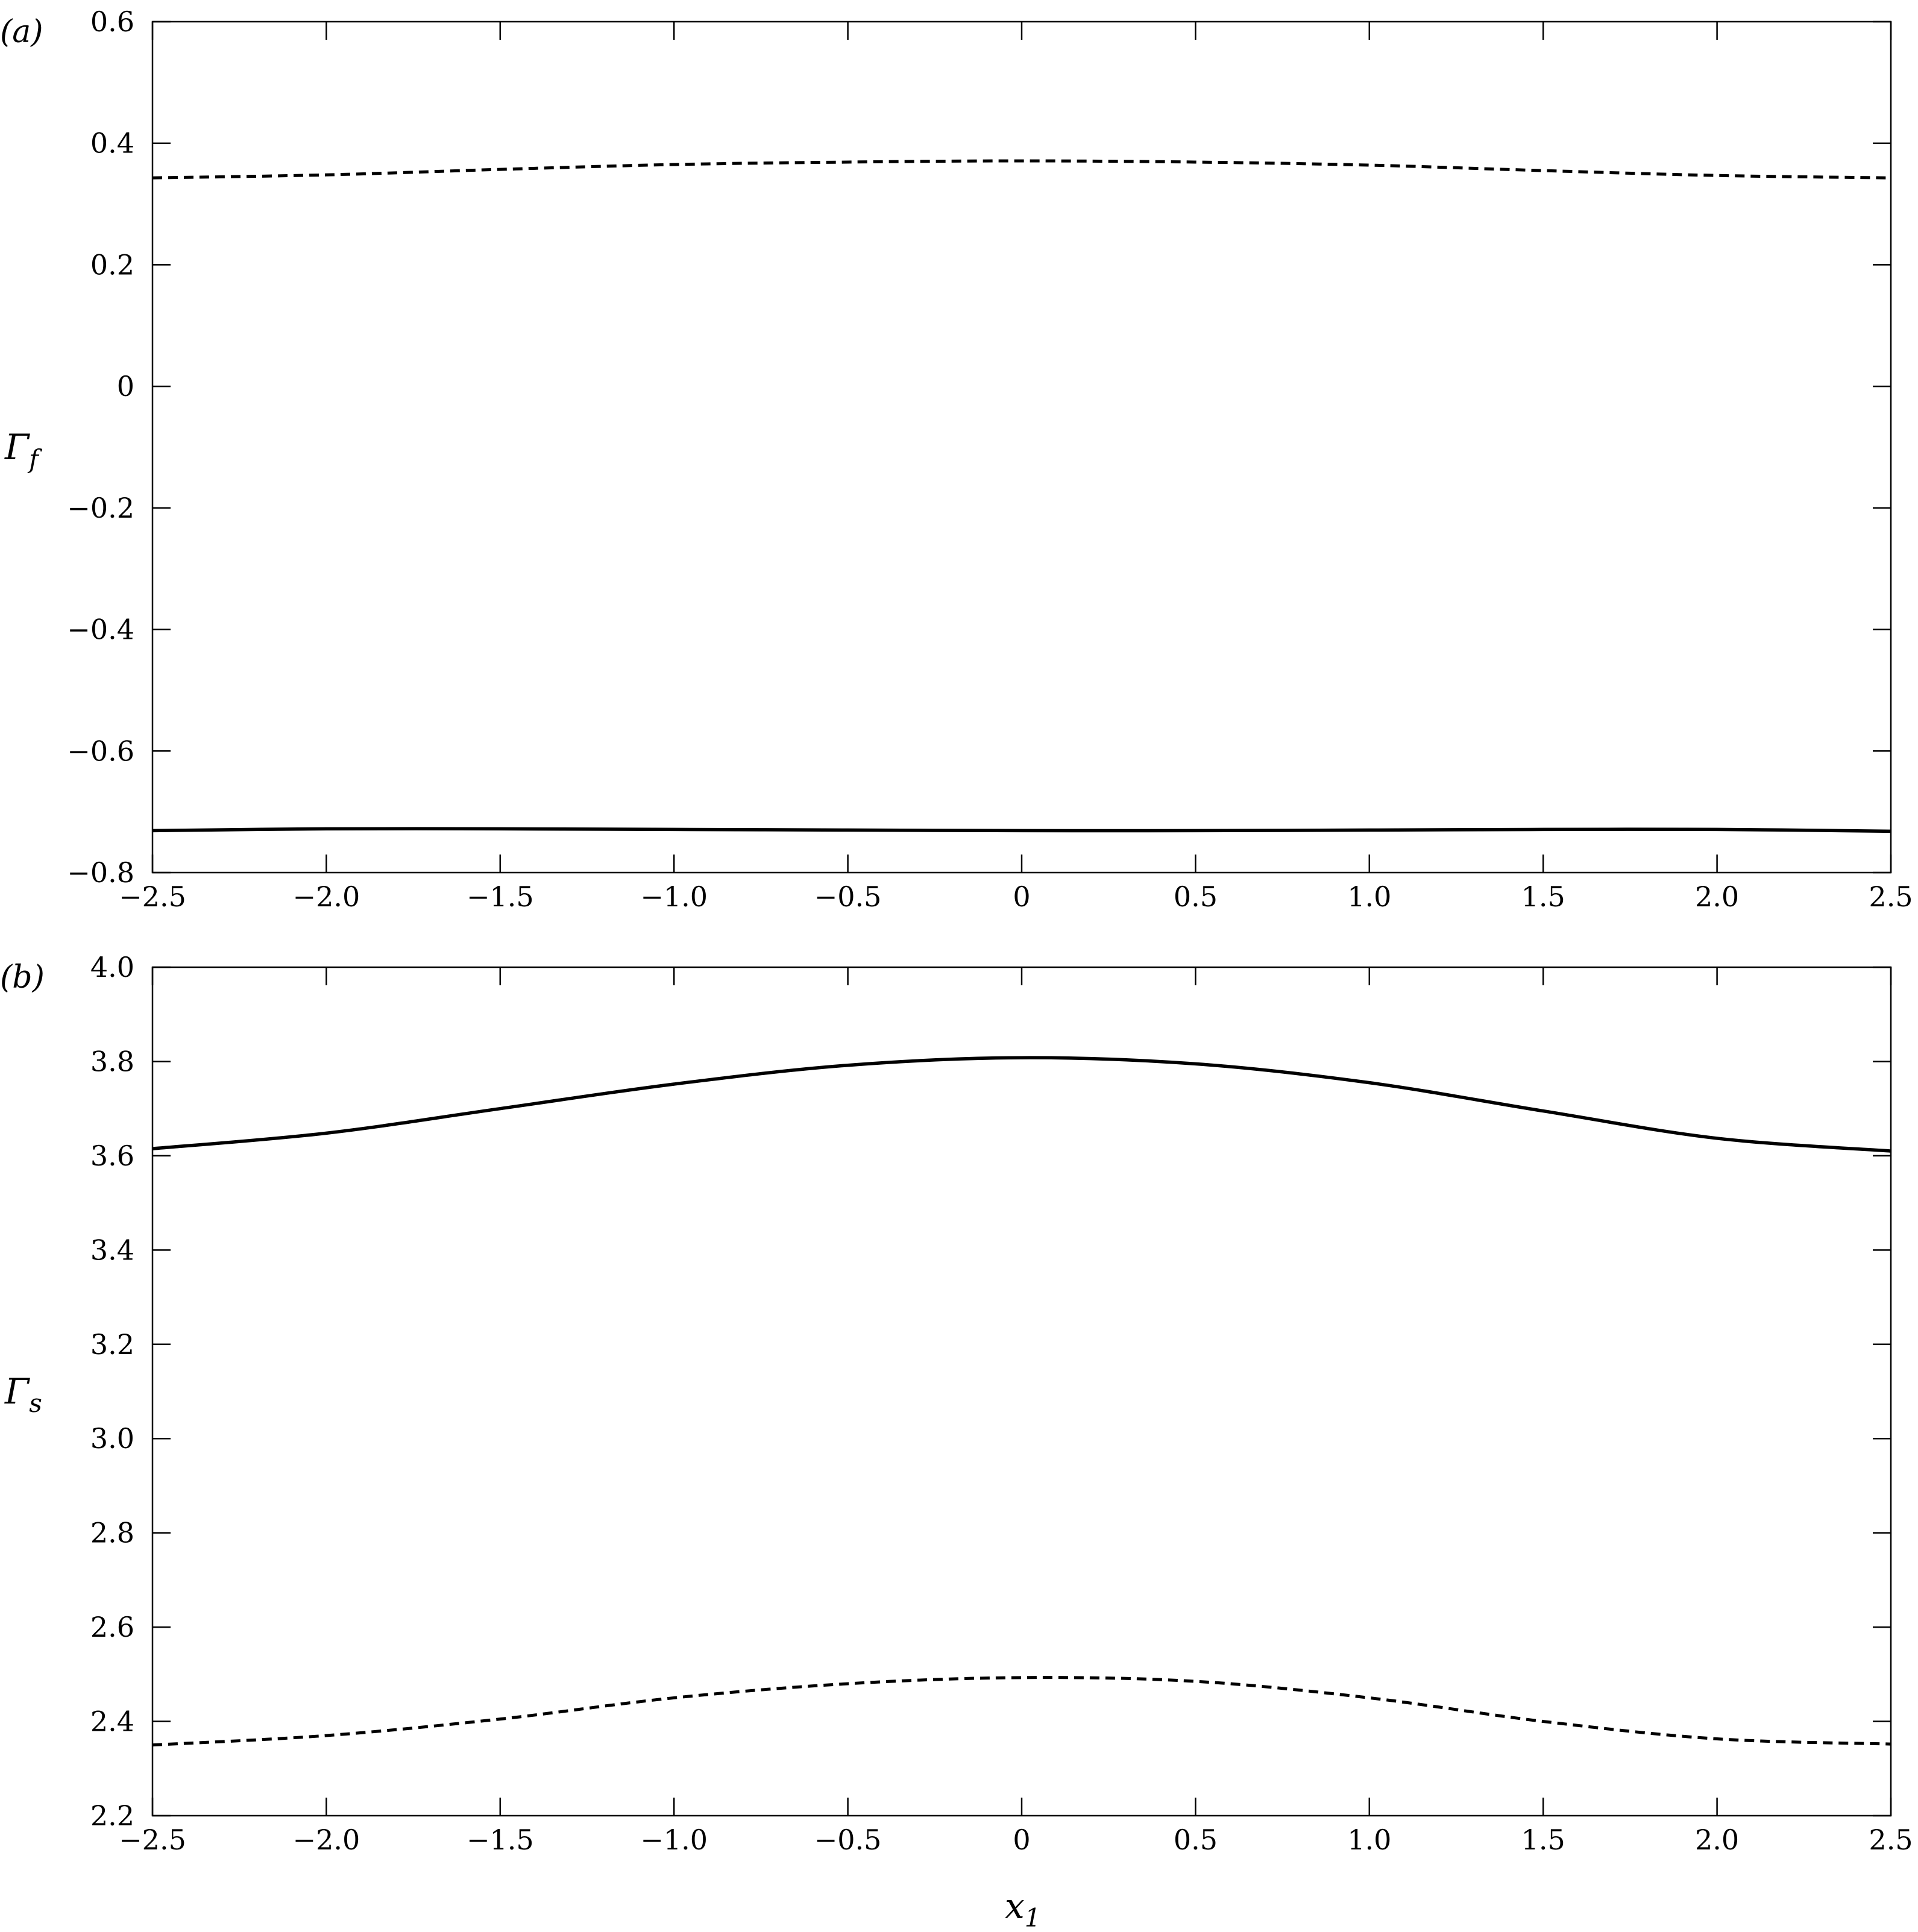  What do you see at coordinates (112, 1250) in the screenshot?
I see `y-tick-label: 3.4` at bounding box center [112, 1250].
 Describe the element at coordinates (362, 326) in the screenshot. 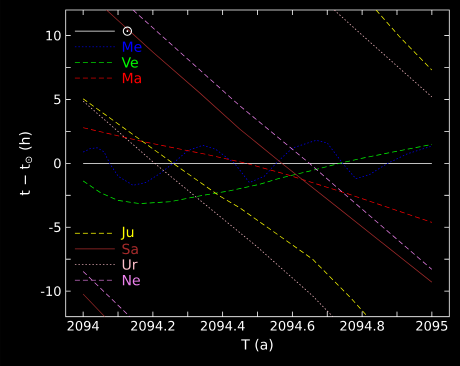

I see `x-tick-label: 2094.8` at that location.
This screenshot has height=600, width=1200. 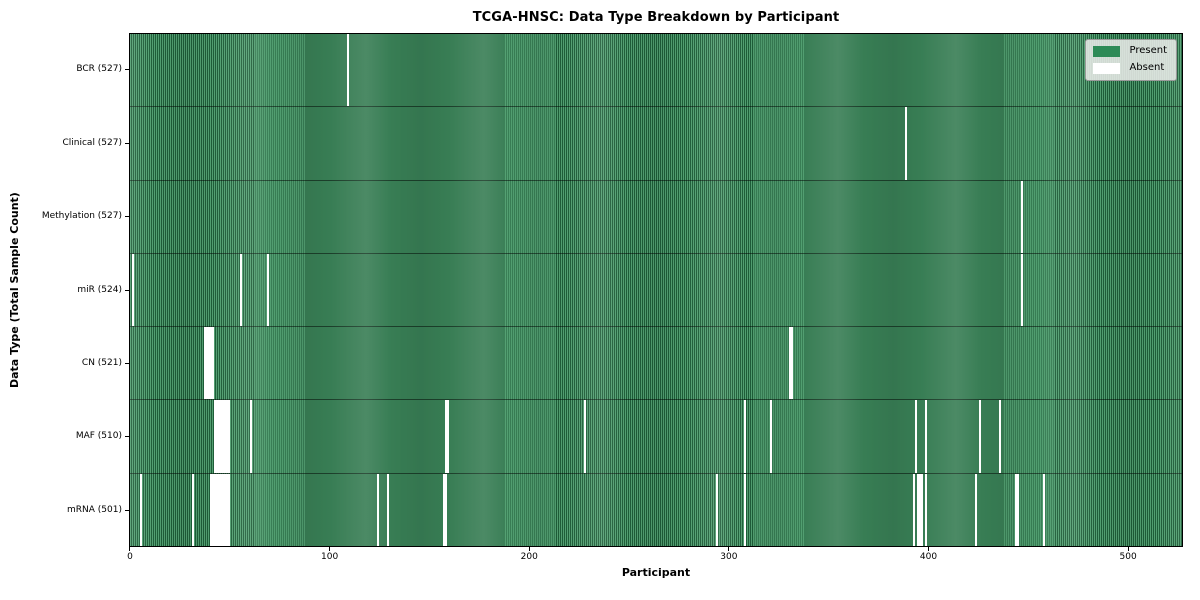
-*-
■ Job: Quote the items word for word, starting at the line that contains "Describe the element" and ending with the last line of the items, with both ends included. Omit the pictures.

■ Result for this exercise:
 Describe the element at coordinates (362, 326) in the screenshot. 

I see `x-tick-label: 2094.8` at that location.
This screenshot has height=600, width=1200. 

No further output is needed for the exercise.